A day later – and only five days after Tony got his DNA results – Claire travelled the short distance between her home and Joan’s.

For years, she had been driving through Joan’s village on her way to and from work, never knowing that this was where her biological mother lived.

Tony was waiting for her in the driveway. “Hi Sis,” he said. “Come and meet Mum.”

Claire says that from the moment she saw Joan, it felt like they had always known each other: “I looked at her, and I said, ’Oh my God, I’ve got your eyes! We have the same eyes. Oh my God, I look like someone!’”

“It just felt right,” Joan says. “I thought, she looked just like I did in my younger days.”

They spent the afternoon poring over family photographs. Claire told Tony and Joan about her partner, her children and grandchildren. They told her all about the biological father she would never get to meet.

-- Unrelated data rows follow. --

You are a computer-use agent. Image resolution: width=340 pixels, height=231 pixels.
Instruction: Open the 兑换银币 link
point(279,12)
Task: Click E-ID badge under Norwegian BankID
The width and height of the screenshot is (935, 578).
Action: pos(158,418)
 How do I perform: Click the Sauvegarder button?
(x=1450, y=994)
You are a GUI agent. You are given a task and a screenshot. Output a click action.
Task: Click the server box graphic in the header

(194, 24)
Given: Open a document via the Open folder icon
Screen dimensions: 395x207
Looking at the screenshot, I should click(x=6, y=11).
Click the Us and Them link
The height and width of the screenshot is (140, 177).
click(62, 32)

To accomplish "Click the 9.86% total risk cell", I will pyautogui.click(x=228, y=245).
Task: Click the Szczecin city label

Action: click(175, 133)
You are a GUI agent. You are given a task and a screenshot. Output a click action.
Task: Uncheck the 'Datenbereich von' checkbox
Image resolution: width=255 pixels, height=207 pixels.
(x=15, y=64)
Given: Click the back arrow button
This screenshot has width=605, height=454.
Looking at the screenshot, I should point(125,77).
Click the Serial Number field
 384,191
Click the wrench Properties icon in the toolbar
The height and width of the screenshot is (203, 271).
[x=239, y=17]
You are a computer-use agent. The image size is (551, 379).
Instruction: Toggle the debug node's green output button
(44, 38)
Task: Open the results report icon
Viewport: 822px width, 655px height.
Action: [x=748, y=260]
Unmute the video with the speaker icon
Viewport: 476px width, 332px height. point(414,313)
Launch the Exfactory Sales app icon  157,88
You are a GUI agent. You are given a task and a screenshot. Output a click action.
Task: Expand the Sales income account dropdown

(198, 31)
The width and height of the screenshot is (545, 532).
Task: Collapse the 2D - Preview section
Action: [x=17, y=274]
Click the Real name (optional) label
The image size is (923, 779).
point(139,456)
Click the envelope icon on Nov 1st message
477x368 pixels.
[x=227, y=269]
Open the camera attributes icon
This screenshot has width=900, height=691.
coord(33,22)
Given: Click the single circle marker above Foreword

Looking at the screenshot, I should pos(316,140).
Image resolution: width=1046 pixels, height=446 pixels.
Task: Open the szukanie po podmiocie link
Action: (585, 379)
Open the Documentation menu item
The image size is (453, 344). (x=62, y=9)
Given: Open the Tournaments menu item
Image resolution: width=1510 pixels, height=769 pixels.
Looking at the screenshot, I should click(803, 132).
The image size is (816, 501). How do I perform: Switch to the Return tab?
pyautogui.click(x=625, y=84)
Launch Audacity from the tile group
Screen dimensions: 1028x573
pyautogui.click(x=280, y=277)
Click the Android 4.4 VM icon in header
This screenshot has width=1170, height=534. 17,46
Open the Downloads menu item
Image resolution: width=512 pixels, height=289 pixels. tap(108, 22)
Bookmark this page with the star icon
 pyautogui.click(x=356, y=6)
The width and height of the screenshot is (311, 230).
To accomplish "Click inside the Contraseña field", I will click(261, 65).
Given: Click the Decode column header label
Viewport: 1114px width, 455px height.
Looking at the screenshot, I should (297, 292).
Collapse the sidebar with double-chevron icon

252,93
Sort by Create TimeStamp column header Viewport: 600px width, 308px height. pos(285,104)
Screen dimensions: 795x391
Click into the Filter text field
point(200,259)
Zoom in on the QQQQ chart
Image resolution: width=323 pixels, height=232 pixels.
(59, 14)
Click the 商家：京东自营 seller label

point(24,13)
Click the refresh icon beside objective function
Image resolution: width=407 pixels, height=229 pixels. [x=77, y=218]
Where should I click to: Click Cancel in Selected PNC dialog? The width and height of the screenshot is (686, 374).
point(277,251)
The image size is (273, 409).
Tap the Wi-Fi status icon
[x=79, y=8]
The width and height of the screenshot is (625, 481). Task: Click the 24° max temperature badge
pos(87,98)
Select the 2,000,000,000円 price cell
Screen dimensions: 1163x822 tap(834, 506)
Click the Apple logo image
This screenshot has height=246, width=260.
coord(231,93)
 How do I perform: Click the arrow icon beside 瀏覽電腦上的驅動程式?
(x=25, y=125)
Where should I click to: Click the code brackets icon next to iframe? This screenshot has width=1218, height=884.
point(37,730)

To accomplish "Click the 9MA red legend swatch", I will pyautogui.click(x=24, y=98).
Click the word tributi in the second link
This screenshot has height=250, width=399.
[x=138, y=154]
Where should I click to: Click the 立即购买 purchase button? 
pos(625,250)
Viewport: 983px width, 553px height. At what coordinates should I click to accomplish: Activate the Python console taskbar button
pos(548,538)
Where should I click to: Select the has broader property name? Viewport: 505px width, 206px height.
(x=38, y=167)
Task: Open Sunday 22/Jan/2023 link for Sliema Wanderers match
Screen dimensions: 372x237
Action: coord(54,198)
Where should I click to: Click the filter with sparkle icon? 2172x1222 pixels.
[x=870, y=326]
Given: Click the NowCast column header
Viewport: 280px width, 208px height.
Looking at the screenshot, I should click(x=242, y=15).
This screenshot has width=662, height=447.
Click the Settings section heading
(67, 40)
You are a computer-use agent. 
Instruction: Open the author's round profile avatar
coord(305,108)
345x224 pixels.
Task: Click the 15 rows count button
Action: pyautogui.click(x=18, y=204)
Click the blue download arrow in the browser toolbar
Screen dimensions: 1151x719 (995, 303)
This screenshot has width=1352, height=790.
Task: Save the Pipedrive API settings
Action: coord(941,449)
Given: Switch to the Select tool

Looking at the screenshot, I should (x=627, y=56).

But when it came to questions about whether she had had a happy childhood, Claire was evasive.

“I couldn’t tell the truth then,” she says. “My parents separated when I was very young. I don’t remember them being together. I was raised in absolute poverty, homelessness, often went hungry, and all that entails. It was a very difficult childhood.”

Claire says that breaking the news to the mother who raised her was the hardest thing she’s ever had to do.

She says she did her best to reassure both the parents she had grown up with, that nothing would change in their relationship. Her mother died earlier this year.

As well as coming to terms with a new genetic identity, there were practical implications for Claire, too. Because she had been born before midnight, she discovered she was a day older than she previously thought: “My birth certificate is wrong, my passport, my driving licence – everything is wrong.”